For the pid as used in log messages and log file names and IPC and so on, I've successfully used ELF symbol interposition to replace getpid() with a function that does readlink() on /proc/self if the actual pid is 1 (and caches it, so it continues to work after filesystem access is restricted).  So far I've found only two problems with this approach: the profiler, which we can fix, and the crash reporter, which doesn't do anything useful anyway because the process is pid 1 and will ignore the signal.  Once sandboxing is started, seccomp-bpf can be used to redirect any misaddressed signals.  This area needs a little more investigation — the alternative would be some kind of opt-in GetGlobalPid(), but we have a lot of ad-hoc use of getpid() scattered around, to say nothing of third-party libraries that we may not control, and they're far more likely to just want a unique (relative to host and point in time) identifier than to be using tgkill() or similar.

As for debugging, good news: GDB 7.9 uses /proc/%d/task instead of reading the process's libpthread internal structures to determine the thread list[*], so it now shows all threads and seems to actually work.

gdb does give a warning message about the namespace mismatch, and there may be issues I haven't run into yet, but the wrapper script I wrote years ago to inject gdb into an appropriate collection of namespaces (and which I'd check into tools/ somewhere alongside this) still works.  (Or any other command — you could start a shell inside this mini-container, run `ps -e`, and be entertained by “plugin-container” or “Web Content” as pid 1.)
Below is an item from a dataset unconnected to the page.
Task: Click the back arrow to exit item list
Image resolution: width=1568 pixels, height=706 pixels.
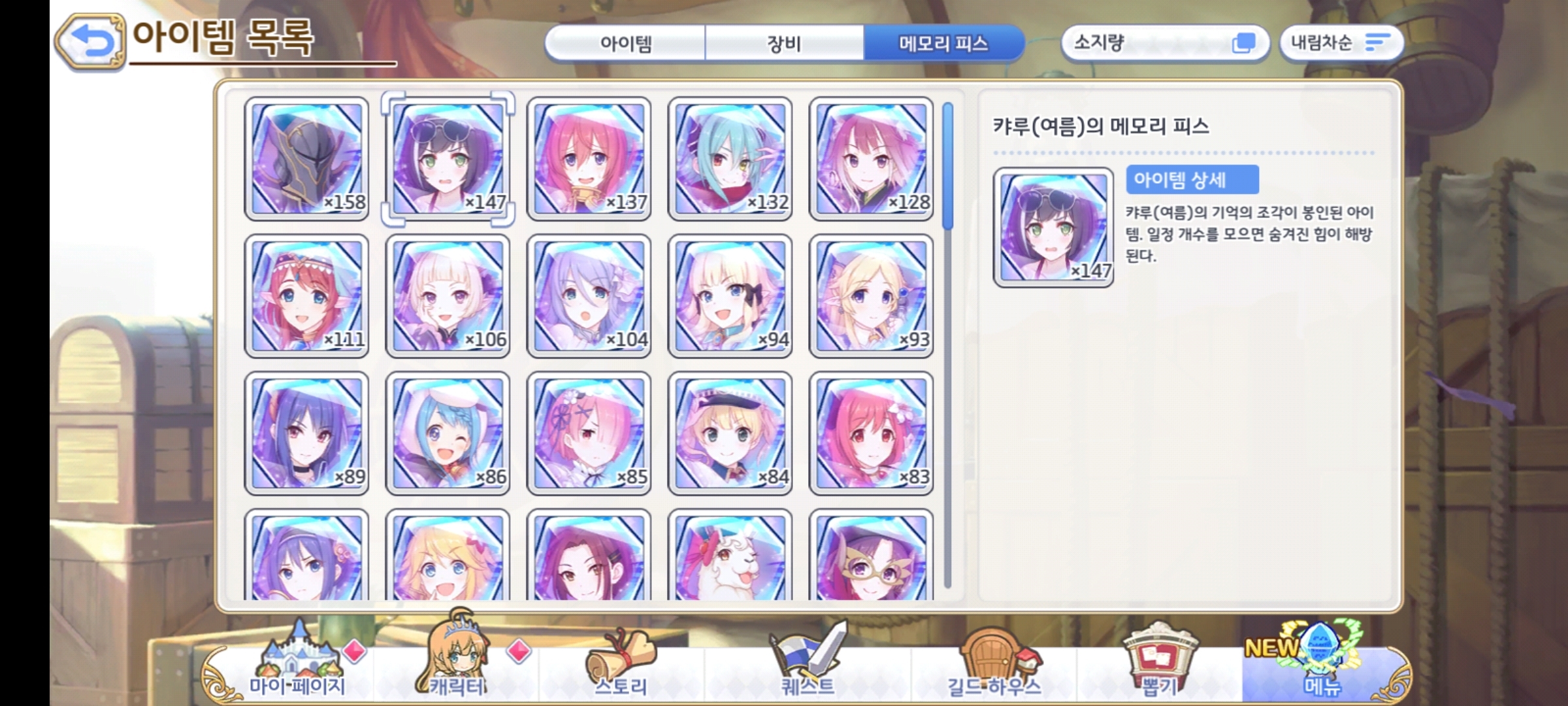Action: (91, 42)
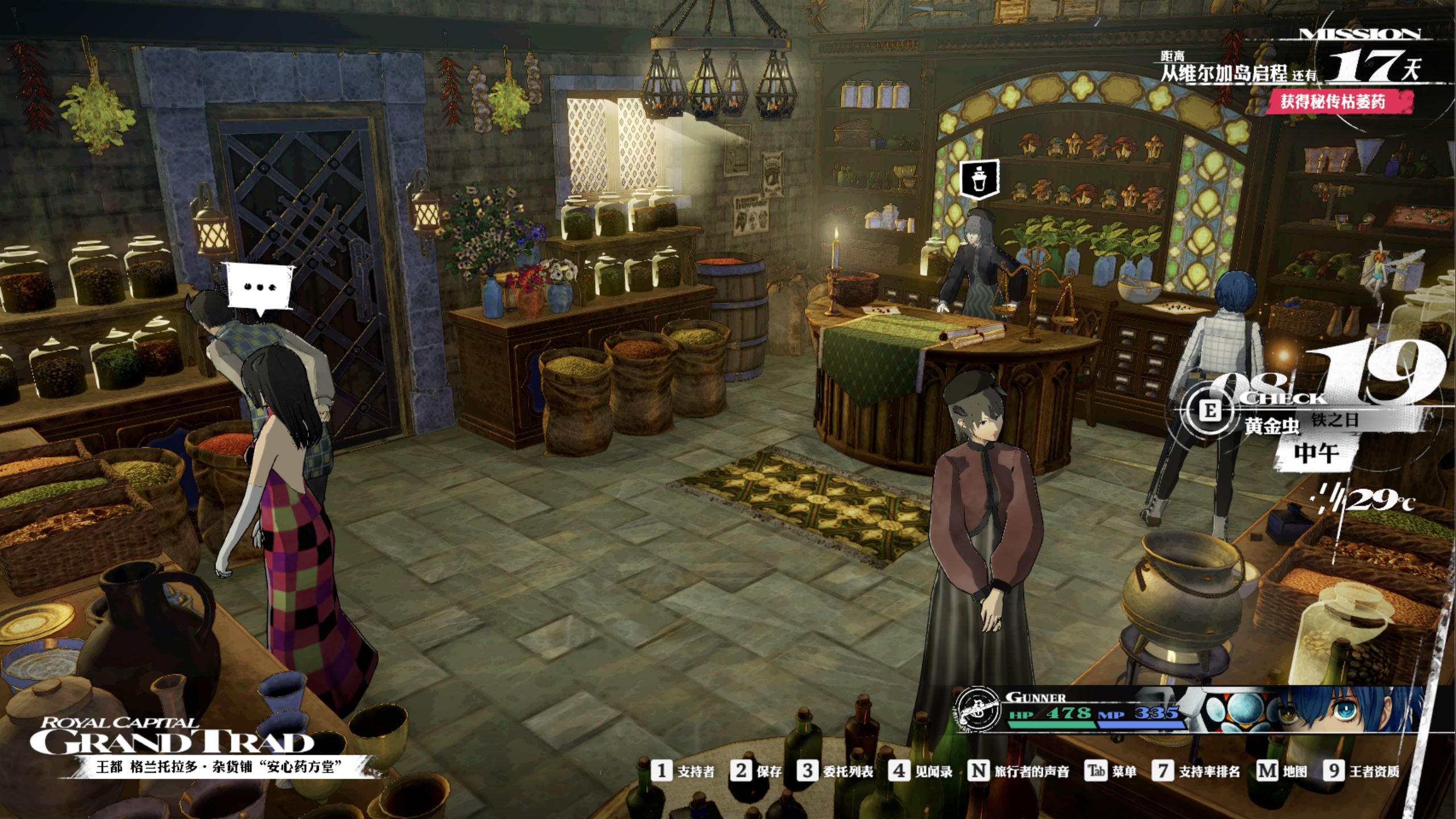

[*] https://sourceware.org/git/gitweb.cgi?p=binutils-gdb.git;a=commit;h=8784d56326e72e2e6863e8443b1f97e45a46ba36
Assignee: nobody → jld
Depends on: 1401062
Attached patch Work In Progress (2018-10-09) (obsolete) — Splinter Review
Current version of the patch; the 2015 version was extremely bit-rotted.  The profiler and crash reporter changes would remain separate for actual landing.
Attachment #8649015 - Attachment is obsolete: true
Updated so it doesn't explode when SECCOMP_FILTER_FLAG_TSYNC isn't available, which I guess I somehow forgot about when redoing this after bug 1401062.
Attachment #9015642 - Attachment is obsolete: true

Interposing getpid may not be the best idea — we've recently encountered code in Mesa that uses kcmp and needs the real getpid, and there may be other uses of similar APIs by system libraries that we aren't aware of or that may be added in the future.

I think this should instead add a function in MFBT or somewhere central like that, for use in cases that need the globally meaningful pid (IPC, log messages, etc.)

Attachment #9015685 - Attachment is obsolete: true

In addition to auditing users of getpid() (or base::GetCurrentProcId()) and fixing them as previously described, there's also the crash reporter: when it determines which thread is the crashing one, that thread ID is given by the crashing process and in the wrong namespace, so it won't match the thread IDs that the reporter gets from procfs. (I think; I haven't tried this recently.) One possible fix is to read the NSpid fields from /proc/{pid}/task/{tid}/status when iterating the threads, but that was added in 4.1 and it would be nice to have something more backwards compatible if possible. Chromium's use of Breakpad with pid namespaces predates that, so it would have had to have a solution for this (maybe it matches threads by stack pointer value?) which could maybe be adapted; I haven't investigated yet.

It would be nice if the crashing process could use an explicitly sent SCM_CREDENTIALS with the tid, because that will map them into the recipient's namespaces, but that doesn't work: if the sending process has CAP_SYS_ADMIN within the namespace then it can send any pid/tid in that namespace, but otherwise it can send only its own pid and we don't want the process to have capabilities (even within an unprivileged user namespace) while sandboxed in order to reduce kernel attack surface. (Also, capabilities are automatically dropped on exec.) This limitation is intentional.